Gold just saw its biggest yearly gain since 2010 — here's why Wall Street says prices will go even higher
Wall Street analysts expect gold's rally to keep going in 2025 after the precious metal saw its biggest annual jump in 14 years.
On Thursday, gold futures (
GC=F
) jumped more than 1% to hover above $2,670 an ounce, their highest level since mid-December, as investors welcomed a new year with expectations of at least a couple more Federal Reserve interest rate cuts and more bullion purchases by foreign central banks.
Although the precious metal's rally stalled following Donald Trump’s White House victory in November, gold still closed out the year with a gain of over 27%, beating the S&P 500's (
^GSPC
) gain of more than 23%.
Heading into 2025, JPMorgan analysts wrote, “We maintain our multi-year bullish outlook on gold for a third year in a row,” adding, “gold still looks well situated to hedge the elevated levels of uncertainty around the macro landscape heading into the initial stages of the Trump administration in 2025.”
JPMorgan forecasts gold will rise toward $3,000 per ounce this year.
Goldman Sachs analysts also forecast bullion will reach $3,000 by the end of 2025 amid continued purchases from central banks around the world.
“Surveys and history suggest that EM [emerging markets'] central banks buy gold as a hedge against financial and geopolitical shocks,” the analysts wrote last month.
The firm sees gold rising to $3,050 if central banks purchase more bullion than expected.
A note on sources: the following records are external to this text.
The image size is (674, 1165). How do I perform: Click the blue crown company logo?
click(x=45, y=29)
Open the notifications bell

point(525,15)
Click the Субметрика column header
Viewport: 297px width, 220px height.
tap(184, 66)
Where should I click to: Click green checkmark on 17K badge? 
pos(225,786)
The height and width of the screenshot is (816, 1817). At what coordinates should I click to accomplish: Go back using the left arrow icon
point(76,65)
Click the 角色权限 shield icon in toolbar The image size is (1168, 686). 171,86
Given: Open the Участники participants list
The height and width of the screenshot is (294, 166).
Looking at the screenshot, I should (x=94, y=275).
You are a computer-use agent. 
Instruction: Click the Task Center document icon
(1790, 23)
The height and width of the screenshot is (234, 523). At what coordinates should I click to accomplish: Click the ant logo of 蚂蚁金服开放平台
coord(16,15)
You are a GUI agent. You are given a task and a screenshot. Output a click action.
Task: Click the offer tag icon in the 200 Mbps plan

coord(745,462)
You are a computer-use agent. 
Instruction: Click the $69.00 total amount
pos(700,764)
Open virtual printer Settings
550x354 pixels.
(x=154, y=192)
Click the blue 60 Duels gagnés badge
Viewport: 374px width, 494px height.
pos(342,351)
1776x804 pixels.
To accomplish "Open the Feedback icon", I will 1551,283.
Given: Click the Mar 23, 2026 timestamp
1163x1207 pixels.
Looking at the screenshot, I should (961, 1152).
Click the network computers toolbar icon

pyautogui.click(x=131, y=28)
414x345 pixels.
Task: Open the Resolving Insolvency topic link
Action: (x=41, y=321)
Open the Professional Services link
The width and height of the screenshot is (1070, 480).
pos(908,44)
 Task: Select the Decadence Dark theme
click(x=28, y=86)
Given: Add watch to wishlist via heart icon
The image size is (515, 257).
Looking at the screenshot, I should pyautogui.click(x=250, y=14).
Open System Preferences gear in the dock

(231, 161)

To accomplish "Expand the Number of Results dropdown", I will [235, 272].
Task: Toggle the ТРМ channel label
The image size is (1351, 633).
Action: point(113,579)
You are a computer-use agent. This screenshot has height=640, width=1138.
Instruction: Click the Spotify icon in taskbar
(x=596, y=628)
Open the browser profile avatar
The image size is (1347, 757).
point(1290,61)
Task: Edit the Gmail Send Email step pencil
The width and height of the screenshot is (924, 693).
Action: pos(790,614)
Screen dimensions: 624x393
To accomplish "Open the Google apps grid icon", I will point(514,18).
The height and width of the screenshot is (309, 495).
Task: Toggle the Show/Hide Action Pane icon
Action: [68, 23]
It also said prices could stall at $2,900 if the Federal Reserve decides to only cut interest rates one more time this year.
Recent
sticky inflation prints
have raised questions over how quickly the central bank can bring down the cost of borrowing. Economists view some of the policies proposed by the Trump administration, such as higher tariffs, as
potentially driving
up the pace of price increases.
If the Fed lowers rates at least two more times, some market watchers anticipate retail investors could be pulled from the sidelines as they aim to preserve wealth and hedge their portfolios.
“The retail investor in the US did not really participate in 2024 all that much," Steven Feldman, co-founder and CEO of GBI, a physical precious metals platform, told Yahoo Finance.
"If interest rates were to decrease a bit, or there’s more pick up in inflation or stagflation, I think US investor retail investor flows should be good so that will be supportive," he said.